Parent coordinators (PC) are specially trained professionals who assist parents throughout the divorce process. Typically a Parent Coordinator is appointed post-dissolution, that is, after the divorce is final. It is uncommon to have a PC appointed prior to the actual divorce. Too often, in the case of divorce, children are caught in the crossfire between high-conflict parents. Co-parenting can be a big source of disagreement between parents after separation or divorce. When this is the case, a Parent Coordinator can assist the parents in implementing and/or interpreting the parenting plan.
The role of the Parent Coordinator is to help reduce conflict between the parents.

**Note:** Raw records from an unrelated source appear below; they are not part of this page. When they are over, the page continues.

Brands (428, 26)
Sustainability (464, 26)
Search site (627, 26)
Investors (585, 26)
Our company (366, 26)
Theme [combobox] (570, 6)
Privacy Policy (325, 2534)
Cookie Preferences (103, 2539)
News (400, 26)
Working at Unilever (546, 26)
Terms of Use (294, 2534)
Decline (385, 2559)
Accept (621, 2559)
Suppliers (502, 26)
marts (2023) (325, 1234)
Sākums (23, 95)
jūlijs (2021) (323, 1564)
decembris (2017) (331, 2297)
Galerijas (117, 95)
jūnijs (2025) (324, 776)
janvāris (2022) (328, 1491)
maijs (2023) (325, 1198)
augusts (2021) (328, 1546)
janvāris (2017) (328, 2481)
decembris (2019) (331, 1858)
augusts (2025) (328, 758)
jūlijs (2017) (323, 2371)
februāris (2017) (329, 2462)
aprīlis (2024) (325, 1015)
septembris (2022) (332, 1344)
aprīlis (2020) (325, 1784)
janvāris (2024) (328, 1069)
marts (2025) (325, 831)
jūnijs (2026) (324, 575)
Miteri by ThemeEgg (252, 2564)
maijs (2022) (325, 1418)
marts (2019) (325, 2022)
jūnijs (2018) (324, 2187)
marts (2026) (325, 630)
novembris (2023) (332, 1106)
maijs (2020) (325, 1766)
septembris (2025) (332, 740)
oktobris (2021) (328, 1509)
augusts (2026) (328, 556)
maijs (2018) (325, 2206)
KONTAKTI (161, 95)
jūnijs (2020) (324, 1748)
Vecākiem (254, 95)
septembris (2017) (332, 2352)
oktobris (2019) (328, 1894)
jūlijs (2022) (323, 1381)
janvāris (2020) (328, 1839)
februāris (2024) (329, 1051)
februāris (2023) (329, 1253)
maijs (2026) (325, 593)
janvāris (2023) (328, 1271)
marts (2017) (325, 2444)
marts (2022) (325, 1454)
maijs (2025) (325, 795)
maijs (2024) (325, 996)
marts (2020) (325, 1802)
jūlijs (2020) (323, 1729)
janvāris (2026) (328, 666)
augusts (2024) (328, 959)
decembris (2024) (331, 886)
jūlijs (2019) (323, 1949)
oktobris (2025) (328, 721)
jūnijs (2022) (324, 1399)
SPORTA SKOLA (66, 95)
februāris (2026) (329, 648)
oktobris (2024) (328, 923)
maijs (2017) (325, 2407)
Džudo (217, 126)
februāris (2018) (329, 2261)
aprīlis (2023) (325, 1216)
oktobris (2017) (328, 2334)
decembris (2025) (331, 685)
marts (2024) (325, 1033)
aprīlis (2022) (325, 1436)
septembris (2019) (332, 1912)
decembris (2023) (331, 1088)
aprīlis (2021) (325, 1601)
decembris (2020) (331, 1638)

He or she takes the time to gain an understanding of what is really going on within the family and helps to identify what is creating conflict and often meets with both parents separately, and possibly the children. This gives the coordinator better insight as he or she helps co-parents make the best decisions moving forward.
When an issue arises between the parents regarding their children, the parents can bring that issue to the PC, who will then work with the parents to come to a mutual agreement.
Parent coordinators help the court system and parents navigate and resolve conflict by:
- Meeting with parents and other participants
- Reviewing psychological, school, and other family records
- Consulting with relevant witnesses like psychologists
- Helping parents create timesharing (visitation) schedules and maintain compliance with them
- Mediating visitation or parenting disputes, which may include teaching the couple basic parenting and communication skills
- Sharing the children’s perspective with the parents and
- Counsel and educate children when a child refuses to visit the other parent
One of the many advantages to having a Parent Coordinator in place is the reduction of time in court. A PC can work with the parents to assist in making decisions, which can be accomplished in a much shorter period of time versus waiting for time on the court’s calendar. This is critical when the issue that the parents are disagreeing about is time sensitive.
Other benefits of working with a PC include improving communication skills within the family for both parents and children, reducing stress to allow parents to focus on what is best for their children, and providing access to information and resources to better manage future disagreements.
Working with a Parent Coordinator may be a good option for families transitioning into shared parenting, but as always, the needs of every family are unique. Discuss parenting coordination with your attorney or other trusted family law professionals to get an idea of how it could help your family situation.